Case Description/Methods: A 36-year-old male with recurrent papillary thyroid cancer that had been previously treated with total thyroidectomy and modified radical neck dissection and iodine ablation presents with intermittent dysphagia to solid foods and a pressure sensation in his mid-neck. He reported poor compliance with follow-up appointments, surveillance imaging, and post-treatment TSH-suppressive T4 therapy. CT neck showed non-specific bilateral nodular changes in the thyroidectomy bed which were thought to reflect postsurgical changes versus recurrent neoplasm. A whole-body PET/CT showed no substantial FDG uptake in the neck but rather increased uptake in a PCNL concerning for intra-abdominal metastases. Surface ultrasound-guided FNA (USG-FNA) of the left neck mass was non-diagnostic. As the lymph node was inaccessible by percutaneous biopsy, and previous USG-FNA of thyroid bed was non-diagnostic, a EUS guided biopsy of both, the left neck mass and PCNL was pursued. The EUS revealed a 12mm x 8mm mass in the thyroid resection bed. EUS-guided thyroid biopsy was performed from the level of the upper esophageal sphincter, with 5 passes of a 25 gauge SharkCoreTM needle (C-25-05 Medtronic, Dublin, Ireland). Two enlarged ( >1cm) hypoechoic PCNL with well-defined borders were identified with EUS. Using a 22 gauge SharkCoreTM needle biopsy, FNB x 3 was performed on the PCNL. The pathology from the left thyroid mass revealed papillary thyroid carcinoma, and the histopathology from the PCNL was a benign lymphoid sample. The patient did well on follow-up and had no periprocedural adverse events. By demonstrating recurrent cancer, without PCNL involvement. This allowed the patient to undergo local surgical resection.
Discussion: The evaluation and management of suspicious lesions in the superior mediastinum have evolved since the inception of EUS. We demonstrate that EUS can be used in the evaluation of recurrent thyroid cancer when USG-FNA is not diagnostic. An additional advantage of EUS is the ability to sample suspicious lymph nodes adjacent to the GI tract at the same time.
Figure: EUS guided fine needle biopsy of the enlarged lymph node in the porta hepatis region (a) revealed a benign lymphoid sample (c). A 1.2 x 0.8 cm lesion found in the left thyroid bed on EUS (b) with EUS-FNB showing malignant cells diagnostic of papillary thyroid carcinoma (d).
Disclosures: Abel Joseph indicated no relevant financial relationships. Neal Mehta indicated no relevant financial relationships. Katherine Heiden indicated no relevant financial relationships.
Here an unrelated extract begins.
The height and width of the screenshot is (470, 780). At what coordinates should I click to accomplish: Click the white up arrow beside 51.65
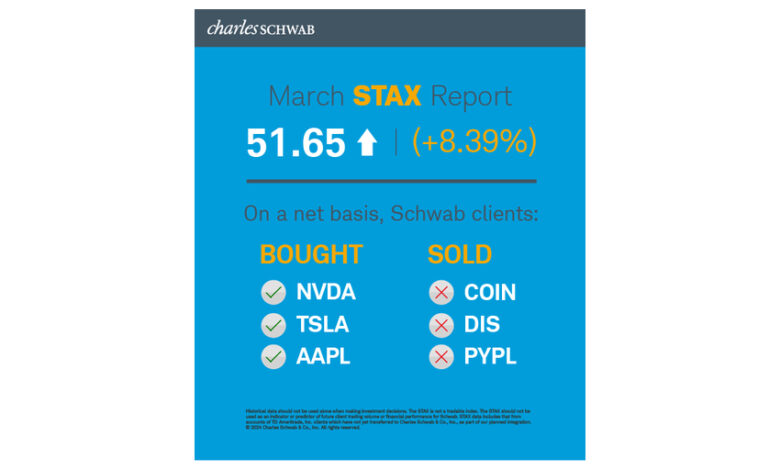(x=367, y=143)
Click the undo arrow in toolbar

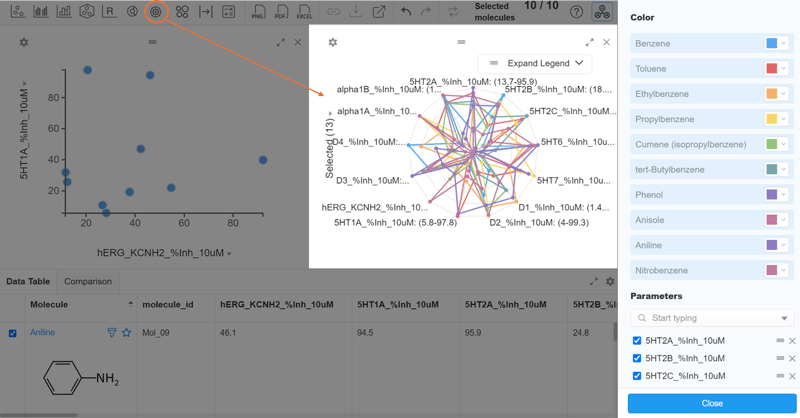[405, 12]
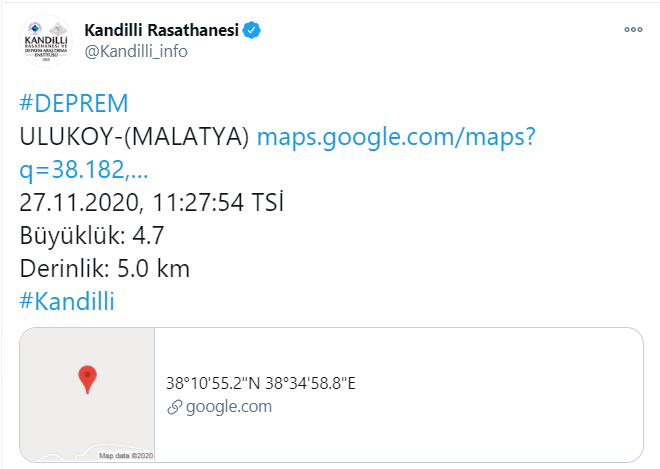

Akeesha Shah indicated no relevant financial relationships. Amit Bhatt: Medtronic – Consultant.
Abel Joseph, MD1, Neal Mehta, MD2, Katherine Heiden, MD1, Akeesha Shah, MD1, Amit Bhatt, MD2. P0661 - Diagnosis of Papillary Thyroid Carcinoma by Transesophageal Endoscopic Ultrasound-Guided Fine-Needle Biopsy (EUS-FNB), ACG 2021 Annual Scientific Meeting Abstracts. Las Vegas, Nevada: American College of Gastroenterology.